% !TeX program = lualatex
% =====================================================================
%  statistics-probability.tex
%  Probability and statistics, vocabulary and figures: counting (binomial
%  C(n,k), arrangement A(n,k), factorial), the blackboard operators for
%  probability PP and expectation EE, variance/covariance, the common
%  distributions, and the distribution/density functions. The blackboard
%  letters are reached by the doubled PP and EE; the conditional bar is the
%  keyword "mid".
% =====================================================================
\documentclass[
  margins=24,
  font=Latin Modern Roman,
  size=12,
  linespread=1.4,
  lang=en
]{scholatex}
\begin{document}

let title = <Red b 18pt c>
let topic = <Navy b section ROMAN>
let p     = <tab>
let h1    = <Navy b section>
let note  = <Gray i>

<title>scholatex — probability

% =====================================================================
<h1>Counting
% =====================================================================

The binomial coefficient is $C(n, k)$, written with two arguments; with a
single argument $C(t)$ stays an ordinary function, so the same letter serves
both. The arrangement is $A(n, k)$, and the factorial is $factorial(n)$ or
simply $n!$ in running maths.

<note>The Pascal rule and the binomial theorem.

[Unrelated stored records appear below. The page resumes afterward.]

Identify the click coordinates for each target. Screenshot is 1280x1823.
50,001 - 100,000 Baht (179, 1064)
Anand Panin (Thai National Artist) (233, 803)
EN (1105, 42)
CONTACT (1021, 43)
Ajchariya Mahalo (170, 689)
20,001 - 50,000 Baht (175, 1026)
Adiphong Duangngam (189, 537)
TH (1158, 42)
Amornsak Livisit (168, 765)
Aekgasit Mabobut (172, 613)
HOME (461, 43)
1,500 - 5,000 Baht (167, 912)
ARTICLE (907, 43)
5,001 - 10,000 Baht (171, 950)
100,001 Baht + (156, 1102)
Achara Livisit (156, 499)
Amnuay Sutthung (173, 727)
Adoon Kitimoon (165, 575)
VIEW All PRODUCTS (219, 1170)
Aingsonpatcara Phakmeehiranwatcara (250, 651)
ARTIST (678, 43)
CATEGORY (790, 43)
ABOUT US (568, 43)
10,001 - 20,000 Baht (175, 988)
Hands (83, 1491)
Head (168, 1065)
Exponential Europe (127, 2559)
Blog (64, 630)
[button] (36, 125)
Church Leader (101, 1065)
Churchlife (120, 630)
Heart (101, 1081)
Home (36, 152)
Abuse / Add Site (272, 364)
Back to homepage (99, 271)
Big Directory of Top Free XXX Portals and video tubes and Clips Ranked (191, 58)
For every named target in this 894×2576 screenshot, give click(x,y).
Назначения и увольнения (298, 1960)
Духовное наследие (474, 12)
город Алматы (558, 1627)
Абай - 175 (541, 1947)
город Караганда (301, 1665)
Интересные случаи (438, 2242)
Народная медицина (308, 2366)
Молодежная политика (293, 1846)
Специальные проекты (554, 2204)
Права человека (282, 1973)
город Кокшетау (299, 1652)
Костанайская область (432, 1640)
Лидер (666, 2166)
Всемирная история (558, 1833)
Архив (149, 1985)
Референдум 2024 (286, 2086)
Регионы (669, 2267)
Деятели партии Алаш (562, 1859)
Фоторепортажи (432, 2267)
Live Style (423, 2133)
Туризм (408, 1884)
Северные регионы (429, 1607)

$C(n, k) = C(n-1, k-1) + C(n-1, k)$

$(a + b)^n = sum(k=0,n) C(n, k) a^k b^(n-k)$

% =====================================================================
<h1>Probability and expectation
% =====================================================================

A doubled capital is the blackboard letter: $PP$ is the blackboard P and
$EE$ the blackboard E, the same doubling rule as $NN$, $RR$ and $CC$. So
$PP(A)$ is a probability, $EE(X)$ an expectation. The conditional bar is the
keyword mid, so $PP(A mid B)$ reads with proper spacing.

<note>Total probability and the definition of the mean.

$PP(A) = PP(A mid B) PP(B) + PP(A mid bar(B)) PP(bar(B))$

$EE(X) = sum(k=1,n) k PP(X = k)$

% =====================================================================
<h1>Variance, deviation, covariance
% =====================================================================

The spread of a variable: $var(X)$ is the variance, $std(X)$ the standard
deviation, $cov(X, Y)$ the covariance of a pair.

<note>The König–Huygens identity.

$var(X) = EE(X^2) - EE(X)^2$

$cov(X, Y) = EE(X Y) - EE(X) EE(Y)$

% =====================================================================
<h1>Distributions
% =====================================================================

The usual laws name themselves: $normal(mu, sigma)$ is the normal law (the
second argument is the standard deviation, squared in the rendering),
$poisson(lambda)$ the Poisson law, $binomial(n, p)$ the binomial law.

<note>Reading a model.

$X$ follows $normal(0, 1)$, the standard normal.

$N$ follows $poisson(lambda)$, with $PP(N = k) = exp(-lambda) lambda^k / factorial(k)$.

$S$ follows $binomial(n, p)$, with $EE(S) = n p$ and $var(S) = n p (1 - p)$.

% =====================================================================
<h1>Distribution and density
% =====================================================================

The cumulative distribution function is $repart(X, x)$ and the density is
$densite(X, x)$ — the variable in subscript, the point in the argument.

<note>Linking the two.

$repart(X, x) = PP(X <= x)$

For a continuous law, $repart(X, x) = int(t=-inf,x) densite(X, t)$.

% ---------------------------------------------------------------------
<topic>Weighted probability trees

<p>{ Two events; a node with a single branch receives its complement
automatically (!B, with the complementary probability), the product of each path printed
at the leaf: }

<tree products:on>{
	A 0.3 {
		B 0.6
	}
	!A 0.7 {
		B 0.1
	}
}

% ---------------------------------------------------------------------
<topic>Probability laws

<p>{ The standard normal law, $P(-1 <= X <= 1.5)$ shaded: }

<plot normal:{0, 1} area:{-1, 1.5}>

<p>{ The binomial law $binomial(12, 0.4)$, the bars of
$P(3 <= X <= 6)$ highlighted: }

<plot binomial:{12, 0.4} area:{3, 6}>

% ---------------------------------------------------------------------
<topic>Descriptive statistics

<p>{ The bar chart of a discrete series, a dictionary of frequencies: }

<stats kind:bars data:{1: 4 | 2: 7 | 3: 2 | 4: 5}>

<p>{ Data as a Lua table declared with let, passed by name --- one source,
several figures. Map keys come out sorted; a list of pairs keeps its
writing order: }

let notes = {
	Mathematiques = 15.5,
	Francais = 12.0,
	Histoire = 14.0,
	Physique = 16.5,
	Anglais = 18.0
}

<stats kind:bars data:notes>
<stats kind:pie data:notes>

<p>{ The same tag with categories: }

<stats kind:bars data:{Walk: 5 | Bus: 3 | Bike: 2}>

<p>{ The histogram of a grouped series --- unequal classes, so the height
is the density (count over width), not the count: }

<stats kind:histogram bounds:{0, 5, 10, 20} counts:{3, 7, 2}>

<p>{ The pie chart, twelve o'clock start, clockwise: }

<stats kind:pie data:{Walk: 5 | Bus: 3 | Bike: 2}>

<p>{ The box plot, French secondary-school quartiles: }

<stats kind:boxplot data:{12, 15, 9, 21, 14, 15, 18, 11, 16}>

<p>{ The scatter plot with its least-squares line: }

<stats kind:scatter data:{(1, 2.1) (2, 2.6) (3, 3.4) (4, 3.9) (5, 4.2) (6, 5.1)} fit:on>

\end{document}